“My, but you do whet my impatience,” said the lieutenant. “And I am about as anxious to be paying that afternoon call as I am to have my breakfast. I don’t know how you feel, Dick, but I’m as hungry as a lean coyote.” He paused a moment, then asked in a musing tone: “How far away is this wonderful La Siesta Rancho?”
“Oh, only about twenty miles.”
“Twenty miles! You speak of miles out here in the same way as we speak of city blocks back in New York. Surely it must be quite a farm.”
“Quite a farm? I should say! You musn’t confound our Californian ranchos with Eastern farms, old man. Why, this rancho of San Antonio covers over four hundred square miles of territory.”
“You astonish me.”
“La Siesta Rancho adjoins the great San Antonio possession and contains comparatively few acres, just under three thousand.
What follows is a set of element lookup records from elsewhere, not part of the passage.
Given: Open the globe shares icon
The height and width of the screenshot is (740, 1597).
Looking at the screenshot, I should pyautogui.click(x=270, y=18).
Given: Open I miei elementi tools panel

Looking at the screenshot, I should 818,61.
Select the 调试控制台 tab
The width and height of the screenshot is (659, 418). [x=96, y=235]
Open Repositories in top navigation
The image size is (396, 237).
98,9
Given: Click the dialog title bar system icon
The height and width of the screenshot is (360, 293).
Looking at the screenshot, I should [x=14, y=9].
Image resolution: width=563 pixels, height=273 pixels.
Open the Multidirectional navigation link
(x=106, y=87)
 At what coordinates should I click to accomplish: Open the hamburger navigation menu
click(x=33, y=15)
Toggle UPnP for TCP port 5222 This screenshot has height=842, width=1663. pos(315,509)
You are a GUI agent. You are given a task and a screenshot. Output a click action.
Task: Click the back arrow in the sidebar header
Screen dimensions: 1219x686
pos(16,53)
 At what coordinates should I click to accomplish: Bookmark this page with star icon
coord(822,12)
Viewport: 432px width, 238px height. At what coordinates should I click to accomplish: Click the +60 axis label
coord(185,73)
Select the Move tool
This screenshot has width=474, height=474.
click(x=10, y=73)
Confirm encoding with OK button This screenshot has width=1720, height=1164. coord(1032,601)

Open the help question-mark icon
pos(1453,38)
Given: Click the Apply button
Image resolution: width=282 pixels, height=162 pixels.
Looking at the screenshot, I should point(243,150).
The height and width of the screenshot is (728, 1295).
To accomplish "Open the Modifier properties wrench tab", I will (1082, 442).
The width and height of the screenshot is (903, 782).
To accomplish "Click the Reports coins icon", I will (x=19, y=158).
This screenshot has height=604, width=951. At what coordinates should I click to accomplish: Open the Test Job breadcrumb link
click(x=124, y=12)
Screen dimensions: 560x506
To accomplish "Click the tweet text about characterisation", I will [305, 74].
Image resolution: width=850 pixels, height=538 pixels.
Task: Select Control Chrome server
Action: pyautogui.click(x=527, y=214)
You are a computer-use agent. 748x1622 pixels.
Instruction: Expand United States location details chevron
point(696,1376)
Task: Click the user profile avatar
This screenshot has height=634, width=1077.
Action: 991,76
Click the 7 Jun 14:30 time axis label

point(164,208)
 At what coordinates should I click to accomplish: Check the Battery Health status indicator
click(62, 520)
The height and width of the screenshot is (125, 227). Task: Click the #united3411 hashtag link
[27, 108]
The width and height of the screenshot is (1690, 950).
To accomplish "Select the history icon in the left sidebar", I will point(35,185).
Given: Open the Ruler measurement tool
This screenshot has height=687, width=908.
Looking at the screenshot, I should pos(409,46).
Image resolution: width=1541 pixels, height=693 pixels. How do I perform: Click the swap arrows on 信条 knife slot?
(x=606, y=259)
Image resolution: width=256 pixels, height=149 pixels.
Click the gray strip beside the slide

But it surely is a beautiful little place, fixed up like a nobleman’s park in the old world. And then the ladies—”
“Aha, the ladies,” repeated Munson, doffing his hat in courtly fashion and smiling audaciously.
Dick touched the flank of his pony with his spur, and for a few miles they rode on at a quicker pace and in silence. Soon they were approaching the ranch buildings. On the outer edge was a little cottage, covered with vines and surrounded by fruit trees, the place which Dick Willoughby, the cattle foreman, had called “home” for the past five years.
After turning their horses into a corral, they passed by way of a broad verandah into a big room, roughly but comfortably furnished. Some logs were smouldering in the fireplace, and quickly started into a bright blaze when Dick kicked them together. The warmth was grateful, for while out of doors everything was now bathed in genial sunshine, here the morning air was still keen.
A Chinaman appeared from the back quarters, and smiled expectantly.